BOC raised the policy rate by +25 bps to 1.25% in January, as ‘recent data have been strong, inflation is close to target, and the economy is operating roughly at capacity’. The move had been widely anticipated. As such, we observed the instant ‘sell the news’ move in USDCAD after the announcement. Canadian dollar’s retreat was pared later in the day, though, as the market has priced in another rate hike by May. Policymakers remained cautious over future rate hikes and cited the uncertainty in the NAFTA renegotiations as a risk. Yet, the market appeared to have shrugged off these comments.
At the press conference, Governor Poloz stressed that the monetary policy decision is ‘data dependent’, and ‘there’s no question that the data on balance since October have been stronger than our base case’. The central bank was upbeat over both global and domestic economic developments. The obviously hawkish note was its upgrades on the assessment of slack, suggesting that the ‘economy is operating roughly at capacity’. In December, it remained focused on the ‘continued absorption of economic slack’. The central bank also acknowledged that ‘labor slack is being absorbed more quickly than anticipated’.
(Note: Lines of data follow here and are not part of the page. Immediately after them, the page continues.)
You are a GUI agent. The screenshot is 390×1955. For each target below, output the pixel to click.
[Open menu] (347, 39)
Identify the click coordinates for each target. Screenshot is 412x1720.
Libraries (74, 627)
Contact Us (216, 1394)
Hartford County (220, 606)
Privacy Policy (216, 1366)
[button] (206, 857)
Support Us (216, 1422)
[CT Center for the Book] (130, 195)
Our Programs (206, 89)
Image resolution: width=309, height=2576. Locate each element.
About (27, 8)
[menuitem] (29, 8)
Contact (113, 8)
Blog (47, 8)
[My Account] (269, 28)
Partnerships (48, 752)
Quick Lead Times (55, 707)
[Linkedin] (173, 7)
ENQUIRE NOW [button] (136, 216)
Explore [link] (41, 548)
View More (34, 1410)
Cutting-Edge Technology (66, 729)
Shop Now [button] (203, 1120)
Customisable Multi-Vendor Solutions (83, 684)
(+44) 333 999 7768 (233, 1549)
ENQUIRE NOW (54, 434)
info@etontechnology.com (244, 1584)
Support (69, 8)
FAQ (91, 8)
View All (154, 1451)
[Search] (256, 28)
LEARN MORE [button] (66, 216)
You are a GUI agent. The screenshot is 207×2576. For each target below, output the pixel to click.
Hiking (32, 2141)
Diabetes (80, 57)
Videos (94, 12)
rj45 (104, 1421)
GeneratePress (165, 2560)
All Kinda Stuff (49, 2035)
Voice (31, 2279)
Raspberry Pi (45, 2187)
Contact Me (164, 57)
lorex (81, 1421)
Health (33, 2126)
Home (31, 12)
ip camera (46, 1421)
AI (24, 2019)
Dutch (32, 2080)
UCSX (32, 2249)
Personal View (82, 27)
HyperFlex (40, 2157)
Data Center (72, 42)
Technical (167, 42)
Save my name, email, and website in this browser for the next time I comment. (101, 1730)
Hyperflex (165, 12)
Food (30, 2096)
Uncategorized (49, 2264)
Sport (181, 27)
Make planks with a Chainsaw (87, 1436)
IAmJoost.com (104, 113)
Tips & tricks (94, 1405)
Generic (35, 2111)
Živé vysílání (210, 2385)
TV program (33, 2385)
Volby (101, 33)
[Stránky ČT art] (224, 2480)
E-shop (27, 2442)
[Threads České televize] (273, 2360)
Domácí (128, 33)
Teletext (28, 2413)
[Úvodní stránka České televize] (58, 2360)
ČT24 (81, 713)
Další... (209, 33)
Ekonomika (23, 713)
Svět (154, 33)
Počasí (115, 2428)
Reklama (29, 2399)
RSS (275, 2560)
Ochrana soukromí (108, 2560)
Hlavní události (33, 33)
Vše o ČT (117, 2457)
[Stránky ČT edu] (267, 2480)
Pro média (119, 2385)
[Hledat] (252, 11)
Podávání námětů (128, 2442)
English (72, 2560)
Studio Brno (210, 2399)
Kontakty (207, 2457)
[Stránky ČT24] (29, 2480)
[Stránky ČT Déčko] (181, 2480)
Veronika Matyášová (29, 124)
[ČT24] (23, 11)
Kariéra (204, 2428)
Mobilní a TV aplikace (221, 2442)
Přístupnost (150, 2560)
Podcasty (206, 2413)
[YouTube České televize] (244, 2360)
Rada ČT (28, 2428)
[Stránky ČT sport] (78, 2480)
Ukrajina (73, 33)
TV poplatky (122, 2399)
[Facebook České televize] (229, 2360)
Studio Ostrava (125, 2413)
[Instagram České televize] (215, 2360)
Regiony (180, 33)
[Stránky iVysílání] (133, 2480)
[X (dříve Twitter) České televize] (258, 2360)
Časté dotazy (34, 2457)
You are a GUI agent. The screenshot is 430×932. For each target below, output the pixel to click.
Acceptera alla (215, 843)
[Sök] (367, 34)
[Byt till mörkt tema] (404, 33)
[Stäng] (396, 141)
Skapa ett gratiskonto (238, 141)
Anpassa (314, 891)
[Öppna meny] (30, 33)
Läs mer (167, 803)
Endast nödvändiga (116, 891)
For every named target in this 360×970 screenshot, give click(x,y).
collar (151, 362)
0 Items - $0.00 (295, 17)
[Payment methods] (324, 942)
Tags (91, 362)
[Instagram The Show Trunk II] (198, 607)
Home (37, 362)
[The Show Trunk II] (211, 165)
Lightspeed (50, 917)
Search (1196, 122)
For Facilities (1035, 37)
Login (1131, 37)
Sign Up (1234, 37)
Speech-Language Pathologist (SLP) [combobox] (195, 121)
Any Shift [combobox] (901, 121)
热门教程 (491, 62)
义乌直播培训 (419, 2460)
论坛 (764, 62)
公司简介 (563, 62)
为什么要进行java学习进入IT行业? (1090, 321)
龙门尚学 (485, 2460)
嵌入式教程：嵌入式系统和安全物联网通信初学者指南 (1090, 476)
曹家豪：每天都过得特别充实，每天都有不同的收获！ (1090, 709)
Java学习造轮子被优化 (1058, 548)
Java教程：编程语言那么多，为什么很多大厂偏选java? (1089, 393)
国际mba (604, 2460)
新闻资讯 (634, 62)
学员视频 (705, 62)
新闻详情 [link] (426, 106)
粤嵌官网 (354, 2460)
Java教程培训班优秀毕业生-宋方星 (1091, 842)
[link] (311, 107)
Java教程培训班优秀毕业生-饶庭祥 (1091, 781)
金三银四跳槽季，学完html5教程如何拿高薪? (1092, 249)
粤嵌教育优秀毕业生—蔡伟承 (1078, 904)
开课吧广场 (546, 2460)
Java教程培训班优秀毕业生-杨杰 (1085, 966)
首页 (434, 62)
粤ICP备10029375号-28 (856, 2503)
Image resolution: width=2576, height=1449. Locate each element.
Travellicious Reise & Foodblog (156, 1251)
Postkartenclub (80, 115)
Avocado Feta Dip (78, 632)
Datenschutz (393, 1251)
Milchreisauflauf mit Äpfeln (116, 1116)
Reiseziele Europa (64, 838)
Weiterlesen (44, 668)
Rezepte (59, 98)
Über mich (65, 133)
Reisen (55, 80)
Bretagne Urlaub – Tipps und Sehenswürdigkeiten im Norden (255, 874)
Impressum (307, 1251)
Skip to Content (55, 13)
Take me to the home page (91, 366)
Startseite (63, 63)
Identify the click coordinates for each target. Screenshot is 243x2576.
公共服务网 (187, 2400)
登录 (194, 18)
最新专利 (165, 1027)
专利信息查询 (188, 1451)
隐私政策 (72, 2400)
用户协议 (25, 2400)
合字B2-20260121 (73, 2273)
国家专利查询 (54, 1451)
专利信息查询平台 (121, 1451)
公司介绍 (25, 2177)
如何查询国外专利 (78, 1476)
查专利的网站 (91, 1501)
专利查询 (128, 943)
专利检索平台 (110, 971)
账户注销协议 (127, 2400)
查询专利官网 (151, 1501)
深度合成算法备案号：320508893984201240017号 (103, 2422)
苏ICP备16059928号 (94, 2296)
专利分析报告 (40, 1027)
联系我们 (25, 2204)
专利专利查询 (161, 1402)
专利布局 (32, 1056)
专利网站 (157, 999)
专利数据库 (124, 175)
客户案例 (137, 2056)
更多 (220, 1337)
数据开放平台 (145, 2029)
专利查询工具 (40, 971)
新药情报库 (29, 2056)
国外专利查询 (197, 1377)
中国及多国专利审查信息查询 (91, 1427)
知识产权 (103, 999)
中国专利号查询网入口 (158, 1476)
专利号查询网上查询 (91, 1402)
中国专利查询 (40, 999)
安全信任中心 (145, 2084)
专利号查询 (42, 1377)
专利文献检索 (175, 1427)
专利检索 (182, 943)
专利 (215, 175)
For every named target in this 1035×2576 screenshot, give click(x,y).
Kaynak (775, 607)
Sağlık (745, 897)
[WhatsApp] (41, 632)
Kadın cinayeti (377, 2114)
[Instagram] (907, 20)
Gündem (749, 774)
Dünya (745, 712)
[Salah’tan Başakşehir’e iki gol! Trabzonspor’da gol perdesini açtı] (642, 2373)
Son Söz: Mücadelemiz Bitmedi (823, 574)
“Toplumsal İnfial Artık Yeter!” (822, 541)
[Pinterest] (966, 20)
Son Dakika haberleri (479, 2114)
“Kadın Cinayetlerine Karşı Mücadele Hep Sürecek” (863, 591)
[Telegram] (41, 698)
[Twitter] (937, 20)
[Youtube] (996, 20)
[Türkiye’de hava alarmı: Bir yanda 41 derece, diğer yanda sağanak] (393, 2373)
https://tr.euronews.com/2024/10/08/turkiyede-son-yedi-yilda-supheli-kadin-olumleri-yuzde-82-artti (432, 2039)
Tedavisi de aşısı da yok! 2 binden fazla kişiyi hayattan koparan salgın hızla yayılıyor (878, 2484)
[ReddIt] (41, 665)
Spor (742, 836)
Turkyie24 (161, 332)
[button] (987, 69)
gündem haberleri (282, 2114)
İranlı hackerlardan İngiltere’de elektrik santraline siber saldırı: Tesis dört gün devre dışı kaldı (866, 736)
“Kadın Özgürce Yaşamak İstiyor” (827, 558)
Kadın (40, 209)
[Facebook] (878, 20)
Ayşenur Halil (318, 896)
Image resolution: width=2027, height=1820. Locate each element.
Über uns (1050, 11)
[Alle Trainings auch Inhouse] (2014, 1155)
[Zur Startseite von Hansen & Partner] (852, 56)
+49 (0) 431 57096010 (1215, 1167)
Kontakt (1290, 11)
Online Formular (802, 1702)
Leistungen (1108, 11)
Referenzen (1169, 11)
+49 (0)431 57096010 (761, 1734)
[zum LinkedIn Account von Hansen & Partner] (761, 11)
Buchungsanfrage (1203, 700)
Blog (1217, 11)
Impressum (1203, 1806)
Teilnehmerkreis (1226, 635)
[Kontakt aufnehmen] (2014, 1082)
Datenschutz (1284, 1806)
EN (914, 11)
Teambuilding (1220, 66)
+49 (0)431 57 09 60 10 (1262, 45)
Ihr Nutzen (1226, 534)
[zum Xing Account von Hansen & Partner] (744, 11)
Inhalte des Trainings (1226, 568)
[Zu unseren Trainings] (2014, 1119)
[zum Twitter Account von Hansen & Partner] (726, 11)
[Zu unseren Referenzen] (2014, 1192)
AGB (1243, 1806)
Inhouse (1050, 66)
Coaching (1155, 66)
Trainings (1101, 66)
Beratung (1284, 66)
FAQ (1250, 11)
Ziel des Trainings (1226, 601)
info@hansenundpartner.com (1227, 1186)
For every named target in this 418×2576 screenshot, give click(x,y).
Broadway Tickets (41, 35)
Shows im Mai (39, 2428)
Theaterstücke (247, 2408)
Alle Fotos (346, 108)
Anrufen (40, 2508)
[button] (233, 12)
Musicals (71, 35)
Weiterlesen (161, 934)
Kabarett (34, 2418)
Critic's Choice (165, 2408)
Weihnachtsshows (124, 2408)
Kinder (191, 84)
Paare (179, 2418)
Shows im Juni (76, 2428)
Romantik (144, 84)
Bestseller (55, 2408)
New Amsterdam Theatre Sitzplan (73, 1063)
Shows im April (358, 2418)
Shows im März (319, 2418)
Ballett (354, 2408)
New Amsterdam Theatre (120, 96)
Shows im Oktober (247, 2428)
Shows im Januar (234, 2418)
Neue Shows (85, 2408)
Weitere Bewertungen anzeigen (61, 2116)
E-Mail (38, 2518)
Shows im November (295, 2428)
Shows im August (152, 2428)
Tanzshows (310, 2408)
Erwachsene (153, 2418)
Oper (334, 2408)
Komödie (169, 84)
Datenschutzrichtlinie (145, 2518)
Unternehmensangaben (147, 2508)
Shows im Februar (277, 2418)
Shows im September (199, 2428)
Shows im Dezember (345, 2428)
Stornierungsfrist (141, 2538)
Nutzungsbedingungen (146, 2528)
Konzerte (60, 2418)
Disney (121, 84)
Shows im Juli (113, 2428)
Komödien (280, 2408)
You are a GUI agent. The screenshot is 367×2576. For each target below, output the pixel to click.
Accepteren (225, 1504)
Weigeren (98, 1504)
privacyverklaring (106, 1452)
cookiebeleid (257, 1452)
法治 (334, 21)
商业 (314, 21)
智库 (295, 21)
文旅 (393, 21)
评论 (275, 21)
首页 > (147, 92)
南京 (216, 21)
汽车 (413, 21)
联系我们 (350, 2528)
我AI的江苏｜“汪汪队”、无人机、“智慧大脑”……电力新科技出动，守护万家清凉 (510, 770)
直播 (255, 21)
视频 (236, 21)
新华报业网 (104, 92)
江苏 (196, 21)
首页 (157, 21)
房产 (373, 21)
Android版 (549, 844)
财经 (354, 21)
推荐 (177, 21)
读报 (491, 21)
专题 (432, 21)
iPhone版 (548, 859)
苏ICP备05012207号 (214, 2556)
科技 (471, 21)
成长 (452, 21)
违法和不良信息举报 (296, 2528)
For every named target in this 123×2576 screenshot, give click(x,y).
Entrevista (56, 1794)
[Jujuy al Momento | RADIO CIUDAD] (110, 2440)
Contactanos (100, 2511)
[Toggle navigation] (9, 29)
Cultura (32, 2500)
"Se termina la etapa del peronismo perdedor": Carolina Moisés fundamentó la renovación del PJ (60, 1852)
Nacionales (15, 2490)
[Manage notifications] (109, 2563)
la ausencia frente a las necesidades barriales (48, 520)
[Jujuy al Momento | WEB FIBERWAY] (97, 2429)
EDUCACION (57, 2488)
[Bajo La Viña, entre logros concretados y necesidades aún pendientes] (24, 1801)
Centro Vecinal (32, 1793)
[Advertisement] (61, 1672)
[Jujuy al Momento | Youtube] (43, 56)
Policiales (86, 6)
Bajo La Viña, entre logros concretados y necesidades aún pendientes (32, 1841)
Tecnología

The central bank also released its latest Monetary Policy Report (MPR), providing updated economic projections. The staff projected GDP growth to average at +3% in 2017, followed by +2.2% in 2018 (up from +2.1% in October’s estimate). Growth should ease further to +1.6% in 2019 (up from October’s +1.5% forecast). A major risk facing Canadian economy is the uncertainty around NAFTA negotiations which is ‘clouding the economic outlook’. As such, the latest economic projections have incorporated ‘additional negative judgment on business investment and trade’ of NAFTA uncertainty.
BOC acknowledged that inflation is moving close to target, but cautioned over fluctuation in the months ahead due to temporary factors. Revisions to the inflation forecast were modest and policymakers expect it to reach the +2% target in mid-2018, about a quarter earlier than projected in October.
On the monetary policy outlook, BOC admitted that ‘the economic outlook is expected to warrant higher interest rates over time’. Yet, in order not to trigger excessive strength in the loonie which would be a drag the economic recovery, it affirmed that ‘some continued monetary policy accommodation will likely be needed to keep the economy operating close to potential and inflation on target’ and the ‘Governing Council will remain cautious in considering future policy adjustments’.